At the turn of the 19th century, contracts were typed on paper with carbon copies: carbon copies were the counterparts to the original. At that time, some kind of legal obligation of counter-engagement was understandable to prevent fraud. The case law says that an agreement without a counterparty clause is binding, but you do not want to go to court to solve a problem that could have been easily dealt with when the contract was made. From a technical point of view, the execution of several copies of the same agreement is a duplicate, not a consideration. This is why some lawyers refer to duplicates when discussing a co-part clause. Although the counterparts clause is no longer really necessary, many jurisdictions still contain it. In Europe, the clause is considered superfluous. Cumulative counterparties may constitute an executed contract, even if the original maintained by one party has only its signature and the signature of the other party is missing. The full performance of a contract, even if it is executed in its entirety in counterparties, offers the parties the same remedies as a contract signed by all parties on the same document. A counter-clause gives the parties confidence in the terms of their agreement, even if there is no “original” with the signatures of both parties. The clause allows the agreement to be executed in several identical copies, so that the parties can sign the document at different locations.

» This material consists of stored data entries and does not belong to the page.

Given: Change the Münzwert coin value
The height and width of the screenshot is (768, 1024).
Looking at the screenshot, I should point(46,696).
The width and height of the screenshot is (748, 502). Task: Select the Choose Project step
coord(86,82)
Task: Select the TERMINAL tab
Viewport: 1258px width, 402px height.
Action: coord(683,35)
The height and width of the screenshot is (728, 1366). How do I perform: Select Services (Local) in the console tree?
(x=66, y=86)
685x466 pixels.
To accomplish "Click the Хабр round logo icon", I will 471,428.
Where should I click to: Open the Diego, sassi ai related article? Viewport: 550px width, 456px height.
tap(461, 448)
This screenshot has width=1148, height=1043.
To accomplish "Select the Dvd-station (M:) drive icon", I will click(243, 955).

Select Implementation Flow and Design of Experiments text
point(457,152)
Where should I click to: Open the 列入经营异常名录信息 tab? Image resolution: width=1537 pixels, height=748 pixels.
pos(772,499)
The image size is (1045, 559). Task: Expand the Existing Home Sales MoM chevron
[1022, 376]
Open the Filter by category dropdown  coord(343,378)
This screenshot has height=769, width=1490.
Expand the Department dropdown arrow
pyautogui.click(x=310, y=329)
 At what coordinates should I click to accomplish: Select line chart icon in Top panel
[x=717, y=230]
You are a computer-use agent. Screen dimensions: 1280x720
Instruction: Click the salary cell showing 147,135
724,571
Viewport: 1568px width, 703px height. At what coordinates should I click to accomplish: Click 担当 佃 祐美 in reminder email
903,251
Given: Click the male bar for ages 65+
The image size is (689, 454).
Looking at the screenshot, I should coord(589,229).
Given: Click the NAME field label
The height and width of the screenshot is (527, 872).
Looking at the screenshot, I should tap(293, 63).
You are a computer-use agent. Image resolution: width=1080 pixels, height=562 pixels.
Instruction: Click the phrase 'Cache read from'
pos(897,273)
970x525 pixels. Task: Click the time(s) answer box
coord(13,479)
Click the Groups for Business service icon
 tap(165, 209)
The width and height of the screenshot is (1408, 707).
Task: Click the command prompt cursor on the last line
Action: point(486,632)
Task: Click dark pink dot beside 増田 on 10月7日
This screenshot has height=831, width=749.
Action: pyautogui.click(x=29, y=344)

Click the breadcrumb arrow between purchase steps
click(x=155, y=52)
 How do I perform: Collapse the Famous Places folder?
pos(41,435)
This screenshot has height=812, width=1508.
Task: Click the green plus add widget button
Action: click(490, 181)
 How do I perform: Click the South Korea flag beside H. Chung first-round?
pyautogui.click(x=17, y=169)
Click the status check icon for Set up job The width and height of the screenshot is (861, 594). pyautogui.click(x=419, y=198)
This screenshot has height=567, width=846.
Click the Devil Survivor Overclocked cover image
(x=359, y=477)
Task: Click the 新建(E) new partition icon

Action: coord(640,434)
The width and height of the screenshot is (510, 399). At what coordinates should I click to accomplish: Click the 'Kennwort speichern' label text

However, it requires that the documents be identical; and the execution of a signature page does not constitute an agreement between the parties. The second explanatory statement, taken from the American Bar Foundation`s Commentaries on the Model Debt Indenture Provisions (p. 590), states: “It is highly desirable to include a counterparty provision to avoid any problems, which signed copies of indentures are the original.” The objections are generally used in the following circumstances: it would suffice to hand over an original executed by the other party if the contract contains a contrary clause: these clauses are useful if all parties wish the certainty that each copy of the agreement is treated as original.